• **EXTRAIT DU DOCUMENT**
▼

6 - La Poste (P.T.T.)

               Les Archives Départementales  possèdent peu de documents relatant l'histoire de la Poste au Bleymard . Ce que je livre est donc assez succinct et incomplet

        

           Chef lieu de canton Le Bleymard, bien avant la guerre de 14, était doté d'un bureau des P. T. T.  ( Poste – Télégraphe et Téléphone  ) de plein exercice ( on disait , alors , " recette simple ")  et d'un service de distribution desservant Le Bleymard , et ses nombreux et lointains "écarts "  Cubières et ses "écarts " et ..Belvezet , Chasseradès et St Frezal d'Albruges  .( Le plan figure dans  l'annexe § b )

            A l'heure où, lorsqu'un facteur est absent, la distribution est le plus souvent suspendue  et où notre Maire se bat bec et ongles pour que les ouvertures du bureau, déjà fort étriquées,  ne soient pas , encore réduites, il est difficile d'imaginer la Poste avant la guerre :

                        - bureau ouvert 9 heures par jour l'hiver , 10 heures l'été ;

                        - facteurs parcourant , tous les jours , à pied , 30 à 38 Kms ;

                        - deux distributions quotidiennes pour le village ;

                        - départ du courrier à 19heures 30 ..

            C'est ce dont témoignent les documents résumés ci-dessous et joints dans le site Annexe        

                          Ils sont classés , faute de mieux , dans l'ordre chronologique .

▲

• **LISTE**
▼

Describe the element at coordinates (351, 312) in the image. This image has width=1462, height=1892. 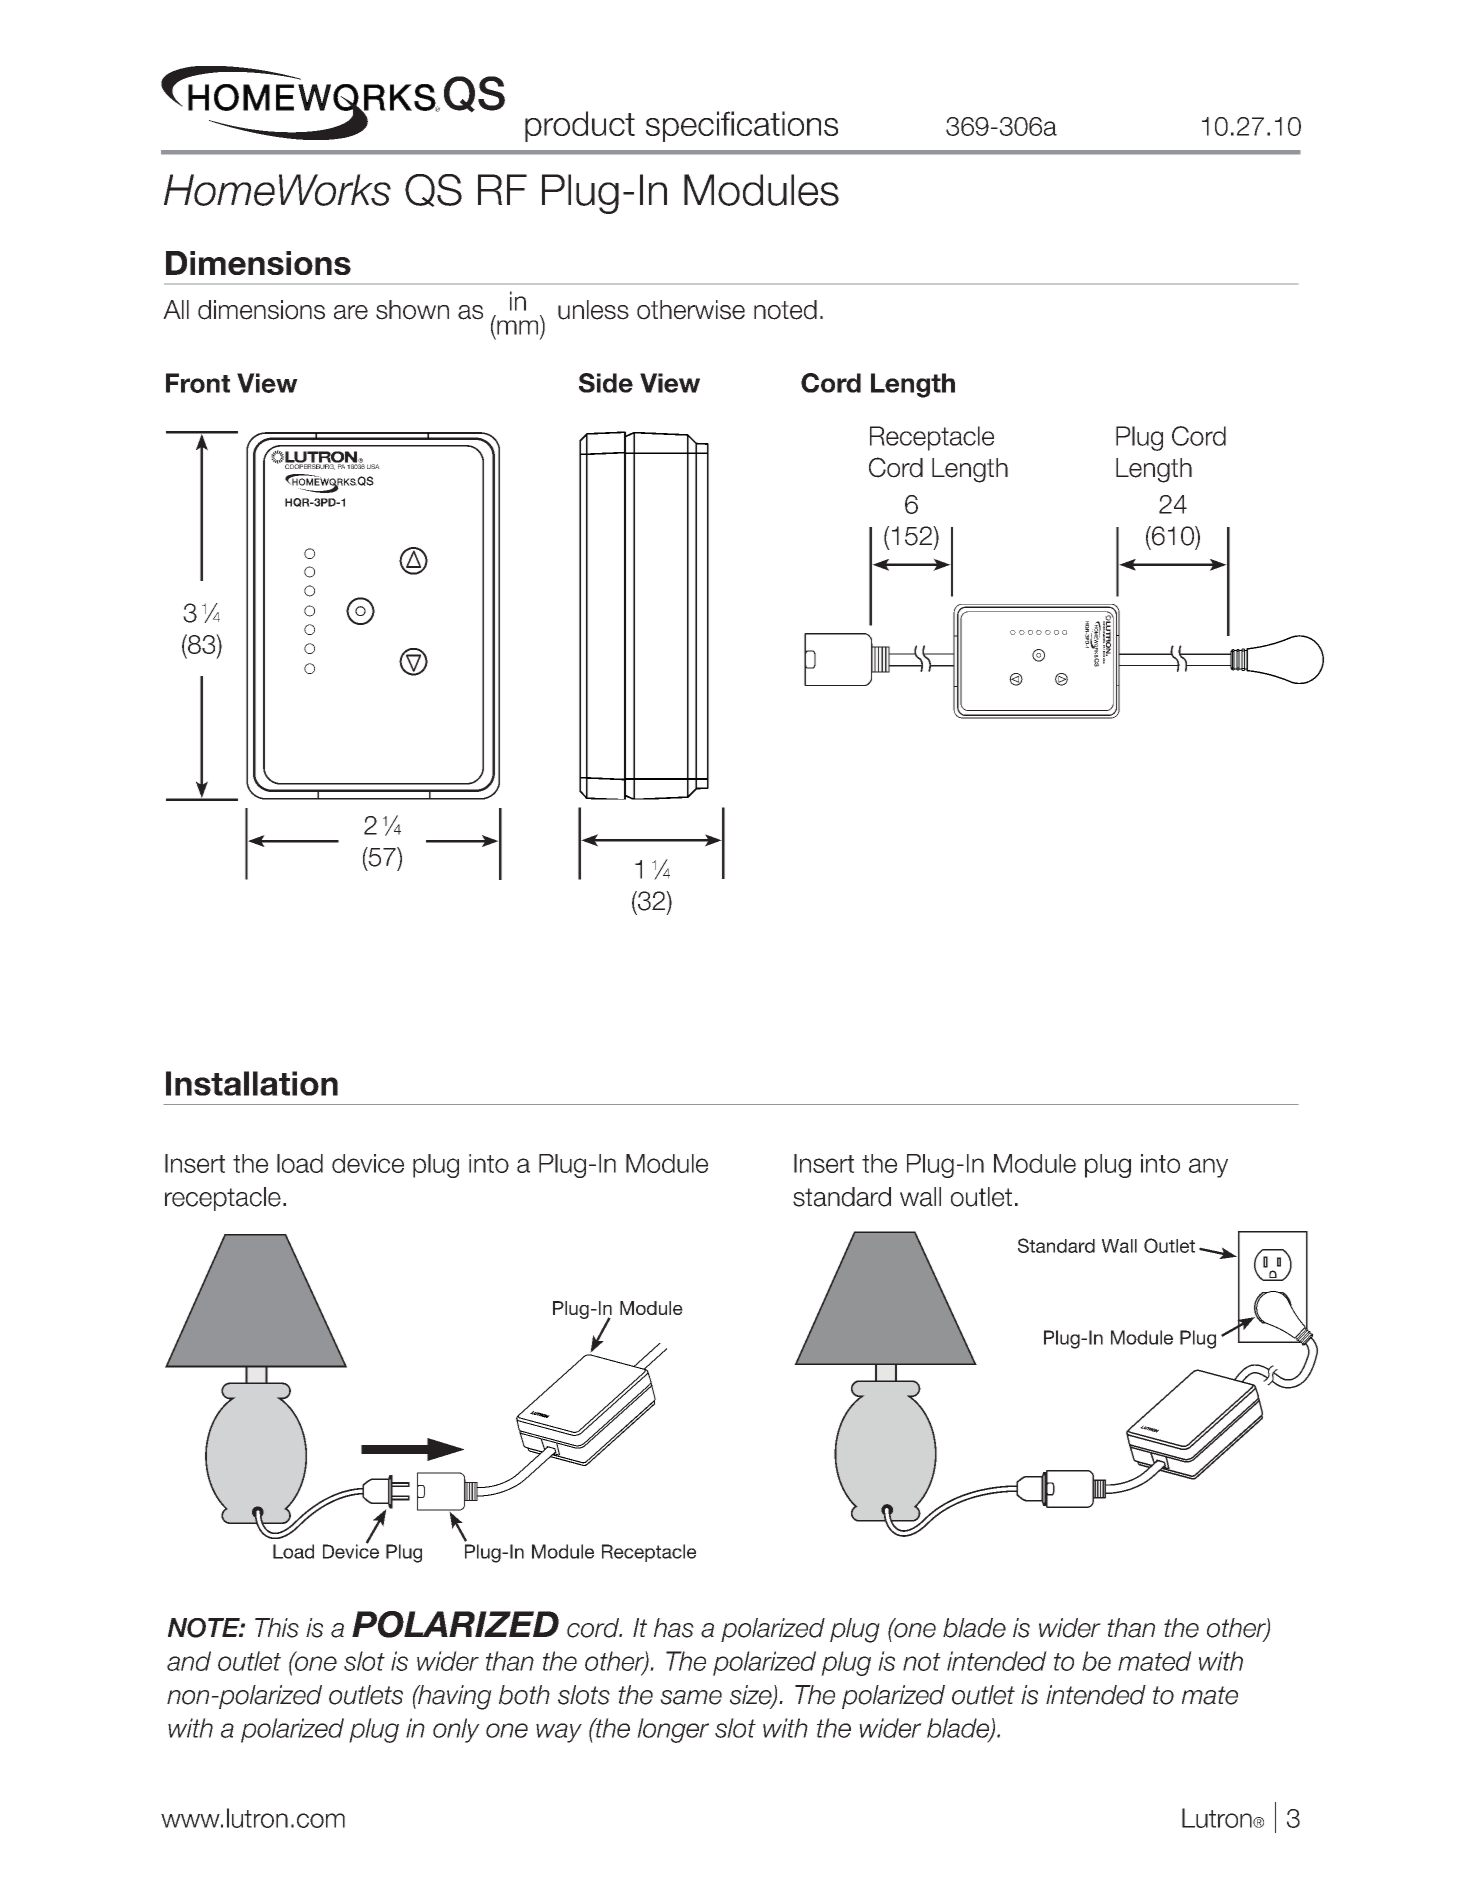
I see `are` at that location.
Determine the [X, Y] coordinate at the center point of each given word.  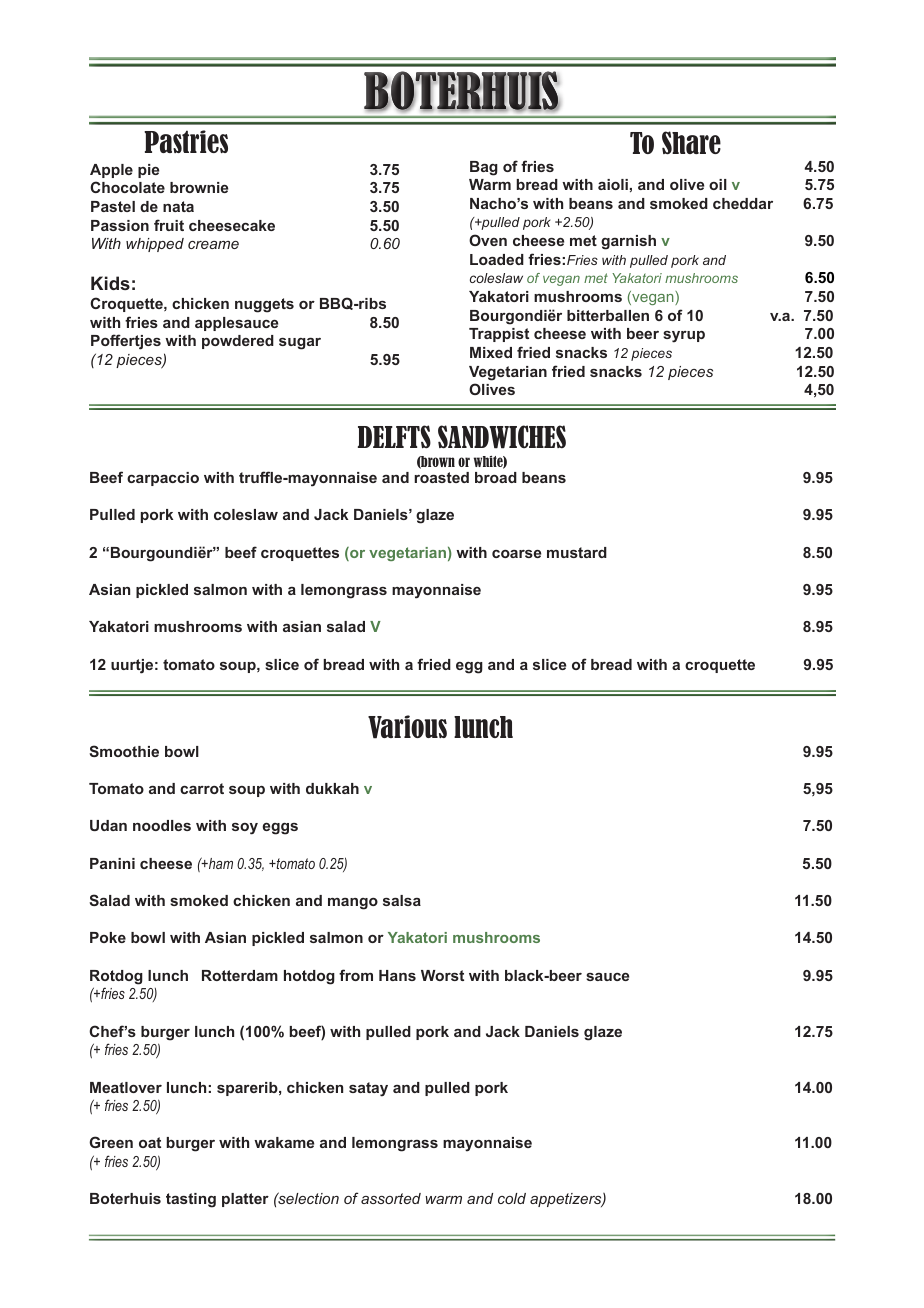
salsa [402, 900]
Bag [484, 168]
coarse [516, 554]
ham [220, 863]
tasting [191, 1200]
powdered [238, 342]
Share [691, 142]
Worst [442, 975]
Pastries [186, 141]
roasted [441, 477]
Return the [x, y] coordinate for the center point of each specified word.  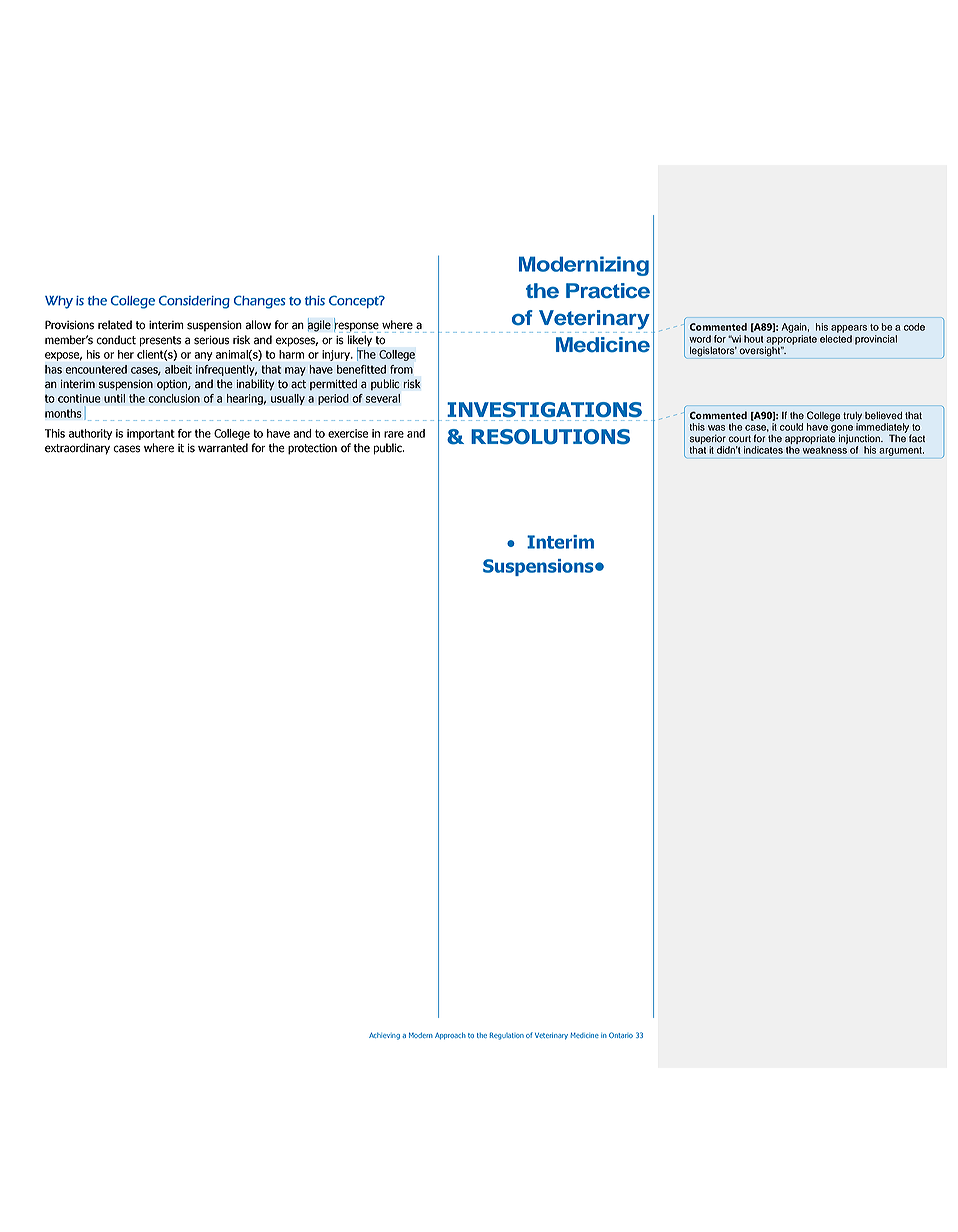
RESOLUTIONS [550, 437]
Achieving [384, 1036]
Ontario [621, 1035]
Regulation [507, 1036]
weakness [825, 450]
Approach [450, 1035]
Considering [194, 302]
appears [849, 329]
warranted [223, 448]
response [357, 326]
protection [312, 449]
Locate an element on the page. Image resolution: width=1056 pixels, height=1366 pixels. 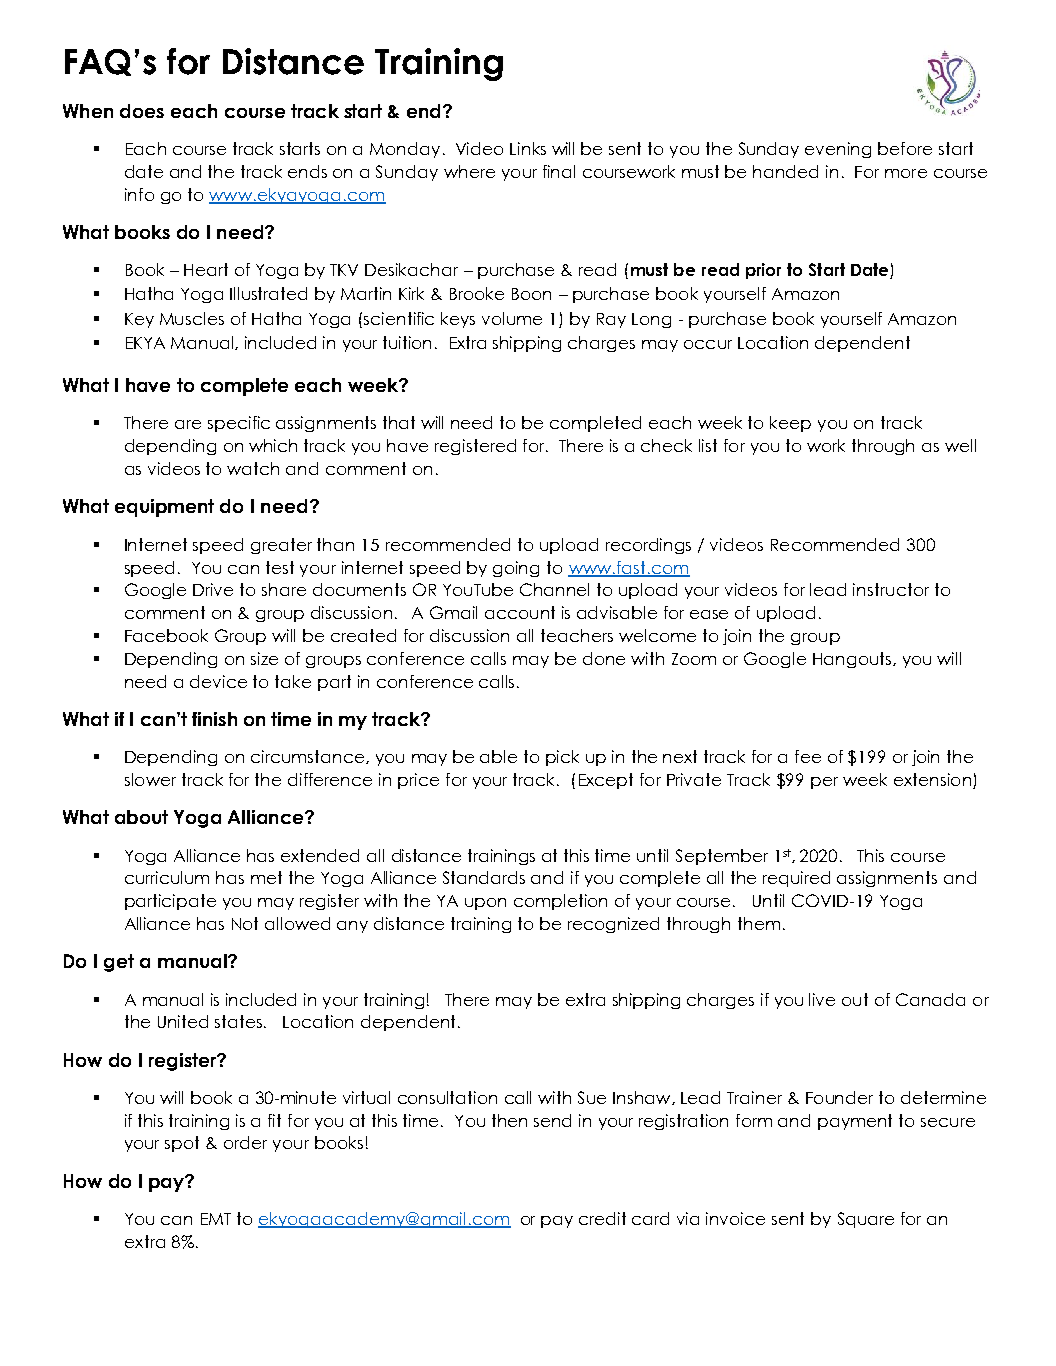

▲

• **EXERCICES À RÉALISER**
• a. Pour chaque affirmation, dites si elle concorde avec l'extrait sur la Poste au Bleymard en répondant oui ou non, puis citez les mots de l'extrait qui tranchent : (i) avant la guerre, le bureau restait ouvert 10 heures par jour en hiver ; (ii) le village avait droit à deux distributions par jour ; (iii) les documents résumés sont classés par thème.
• b. Rédigez la suite de l'extrait sur la Poste au Bleymard après sa dernière phrase.

• **RÉPONSES FINALES**
• a.
(i) Non : « 9 heures par jour l'hiver ».
(ii) Oui : « deux distributions quotidiennes pour le village ».
(iii) Non : « dans l'ordre chronologique ».

• b.
           

                                    a – 1895  -" l'affaire Boyer "  

 

 Le facteur Boyer  parcourait entre 32 et 42 Kms par jour et surtout traversait le Goulet  , pour desservir Belvezet , Chasseradès et St Frezal d'Albruges  .

              Lorsque l' hiver était trop rude, certains soirs de tourmente, il devait coucher dans une auberge ( de Chasseradès probablement ) pour terminer sa tournée le lendemain matin .Parfois aussi les aubergistes lui donnaient asile pour reprendre des forces et lui prêtaient des vêtements secs afin qu'il puisse terminer sa tournée le soir même .

            A l'issue de l'hiver de 1895, il demande un défraiement de 50f. pour ces hébergements ,mais il présente une quittance de seulement 35f, car les petits services ( abri , vêtements ..) ne sont évidemment pas facturés .

            Qu'advient – il ? ..  Ce facteur que je n'hésite pas à qualifier d'héroïque est- il décoré de la légion d'honneur  ?  ou à défaut  invente t-on pour lui l'Ordre National du Mérite  ?  …NON :

              Le Sous Secrétaire d'État  aux P.T.T., fait demander au sous-agent, ses explications sur P.V. 532, ce qui à l'époque, et même plus tard, était ressenti comme suprême honte .  

A l'issue de l'enquête, de ses longues explications appuyées par celles de sa Receveuse il semble avoir, fort heureusement,  été absous . L'histoire ne dit pas le montant du défraiement accordé par le Sous.Secrétaire.d'Etat aux P.T.T. 

 

                                   b – 1897 – Desserte de Chasseradès ..etc ..

 

L'affaire Boyer a t-elle ouvert les yeux des organisateurs sur l'hérésie que constituait la desserte des villages situés de l'autre coté de la montagne du Goulet  (1400m ) ou ont-ils cédé à la pression des habitants de ces écarts,toujours est-il qu'en 1897  leur desserte est transférée, fort logiquement, au bureau de LA BASTIDE 

 

                                  c – 1902 – 1903  :  Création d'une 2ème distribution 

             Mettant à profit la mise en exploitation de la ligne ferroviaire MENDE-LA BASTIDE ,une 2 ème distribution est créée au bénéfice des habitants du village  

 

                                 d – 1908  : Les facteurs demandent la révision de leurs tournées .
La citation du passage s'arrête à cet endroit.